El Salvador is al decennia een van de meest gewelddadige landen ter wereld. Nadat de vrede van Chapultepec in 1992 een einde maakte aan de burgeroorlog, leek het aantal moorden langzaam af te nemen. Deze trend werd in 2003 doorbroken met een toename die – op een paar wat betere jaren na – zou doorzetten. Het dieptepunt was 2015; met 103 moorden per 100.000 inwoners – ongeveer 6500 vermoorde mensen – had El Salvador veruit het hoogste gemiddelde ter wereld. De laatste jaren lijkt het aantal moorden weer af te nemen, al zit El Salvador nog in de wereldtop met 37 moorden per 100.000 inwoners (zie grafiek). Ter vergelijking: in Nederland is dat 1 per 100.000.
Het geweld heeft een ontwrichtend effect op alle facetten van de samenleving. De Centrale Bank meldde dat het geweld in 2014 huishoudens en bedrijven 4 miljard Amerikaanse dollars had gekost, goed voor 16 procent van het BBP. Verder weerhoudt het jongeren deel te nemen aan de sociaaleconomische en politieke ontwikkeling van het land.

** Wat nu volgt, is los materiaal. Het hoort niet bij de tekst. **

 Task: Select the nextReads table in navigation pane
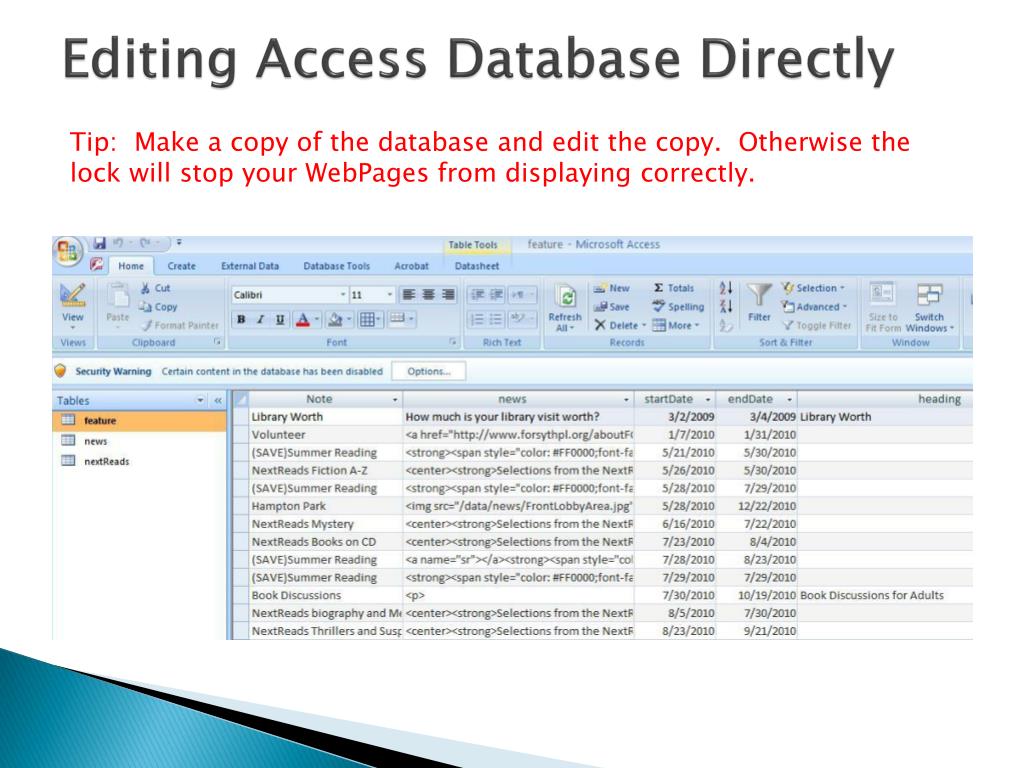pyautogui.click(x=106, y=461)
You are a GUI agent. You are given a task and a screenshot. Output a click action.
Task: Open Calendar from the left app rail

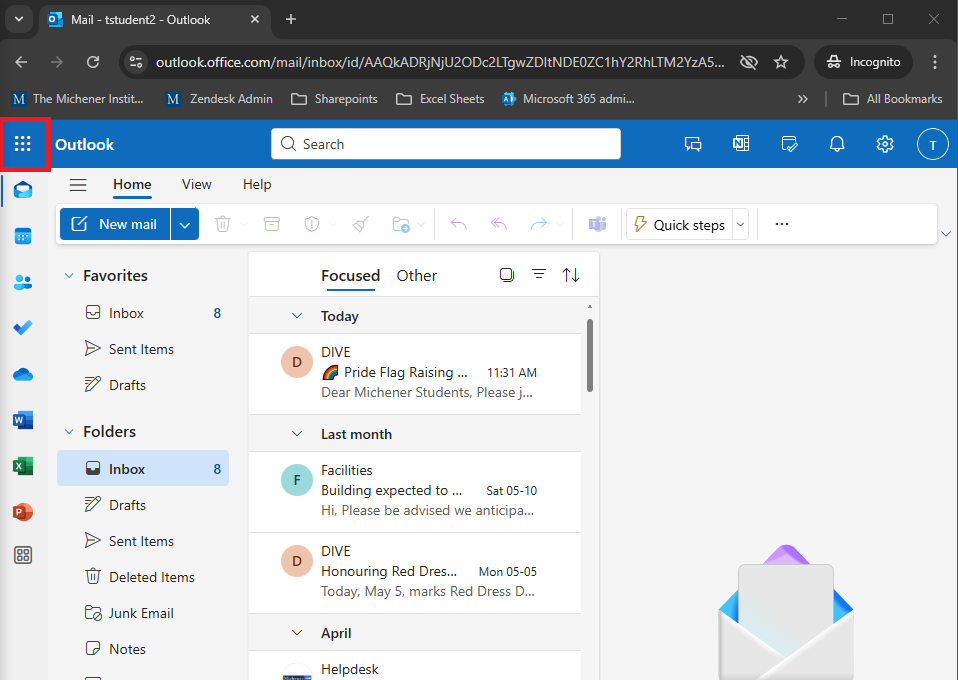(23, 236)
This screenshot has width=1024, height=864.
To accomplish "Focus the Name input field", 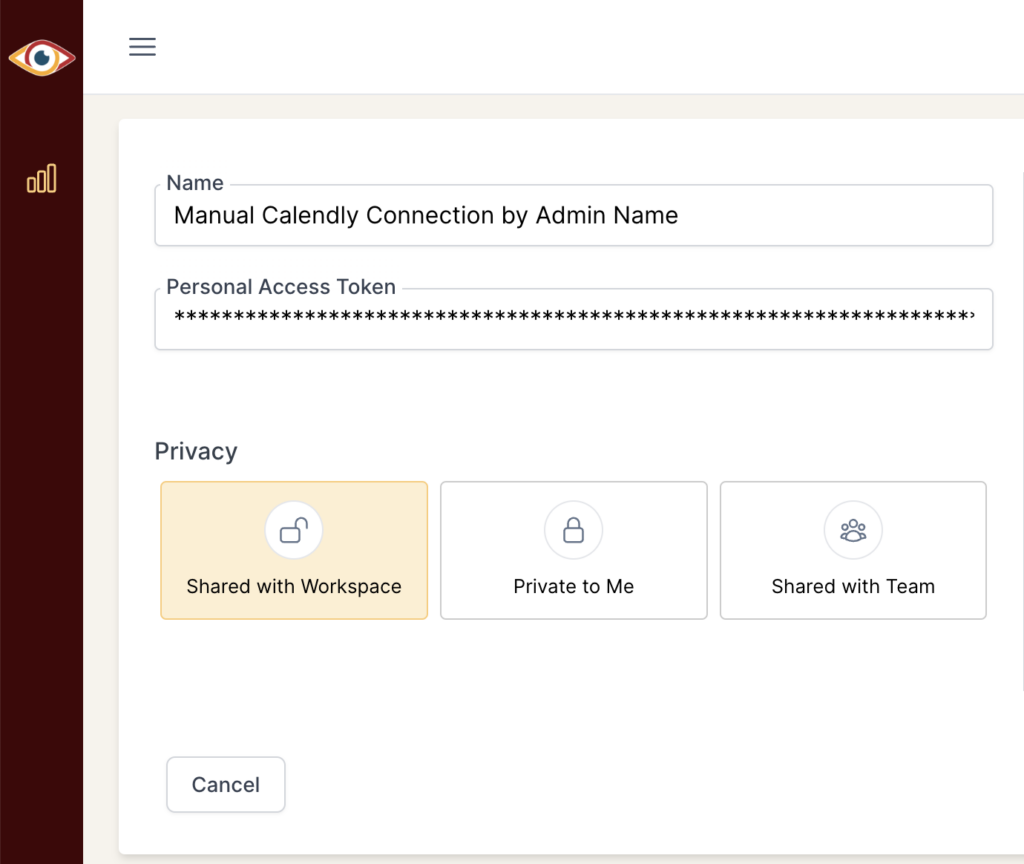I will point(573,216).
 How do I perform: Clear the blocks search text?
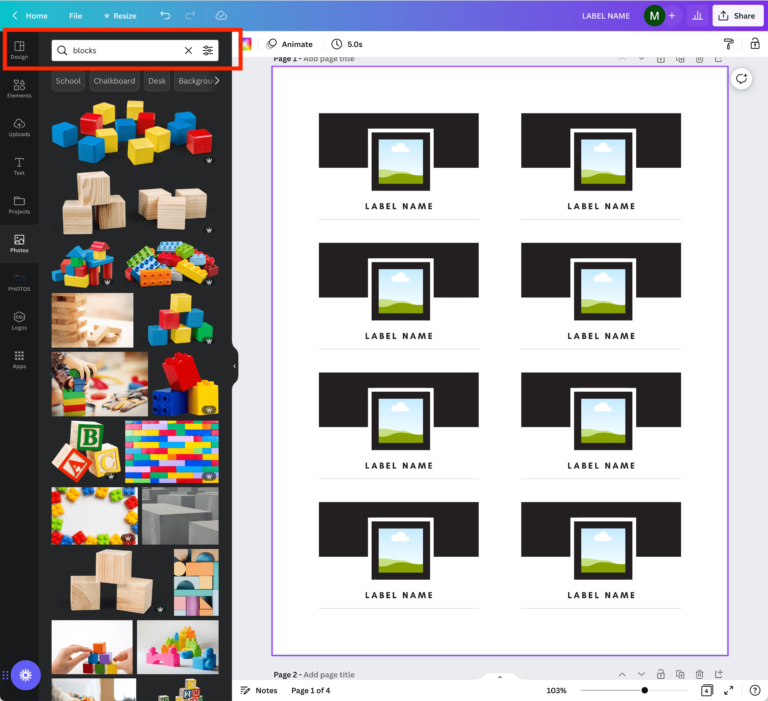click(188, 50)
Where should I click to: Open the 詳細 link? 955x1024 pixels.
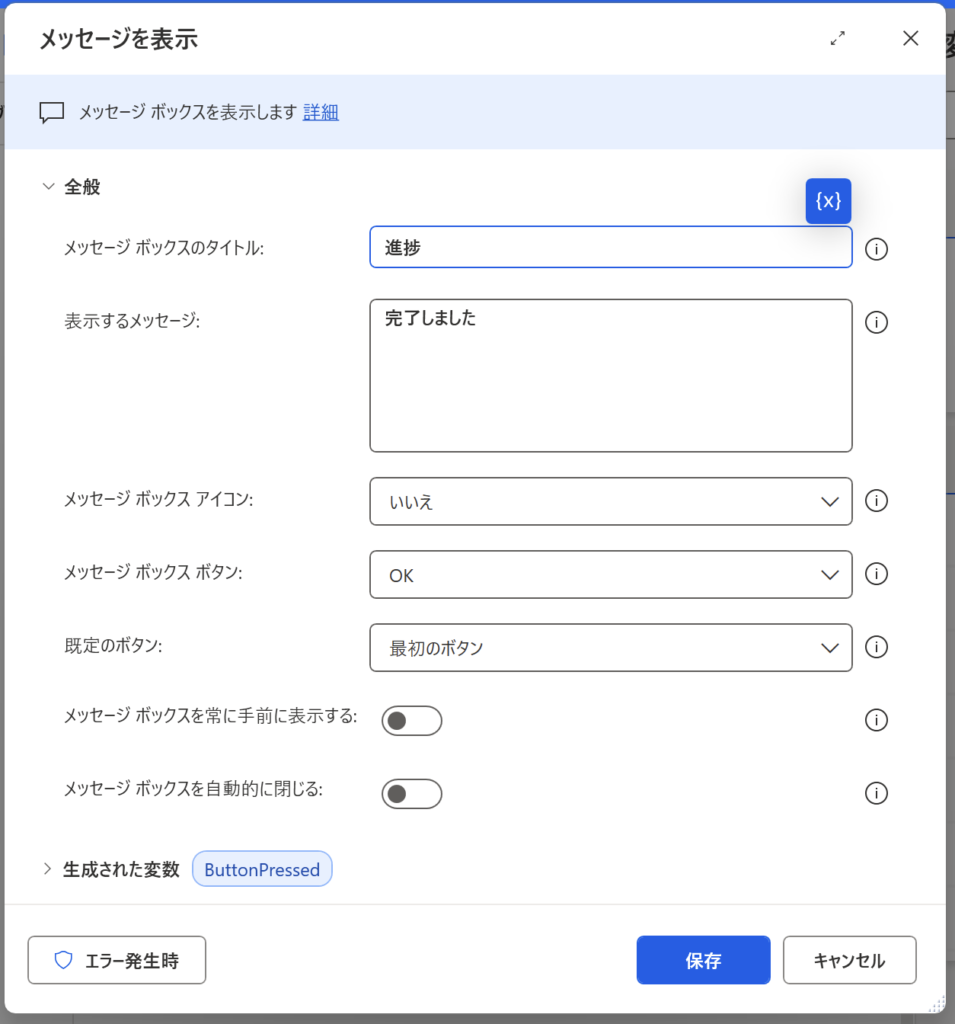(321, 112)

Vooral jongeren worden blootgesteld aan traumatische ervaringen. Tegenover nieuwsorganisatie The Intercept vertelt een jongen uit een buitenwijk van hoofdstad San Salvador: “Ik ben de tel kwijt hoeveel vrienden ik voor mijn neus zag sterven”. De angst voor het geweld is een van de voornaamste redenen dat families en kinderen naar de Verenigde Staten vluchten in de hoop asiel te krijgen.
De bendes ‘breken’
Vanuit de politiek wordt vooral gewezen naar de twee grootste maras (jeugdbendes) die El Salvador kent, Mara Salvatrucha (MS-13) en Calle 18 (M-18), als oorzaak van de hoge moordcijfers. Op 23 juli 2003 kondigde president Francisco Flores Peréz van de rechtse partij ARENA op de nationale televisie het plan mano dura aan. Dat had tot doel de jeugdbendes te ‘breken’ door ze achter de tralies te zetten en de bevolking te bevrijden van het mara-geweld dat het volk had gegijzeld. Volgens Flores zou het ontwrichten van de jeugdbendes leiden tot een afname van het aantal moorden en andere gewelddadige criminaliteit.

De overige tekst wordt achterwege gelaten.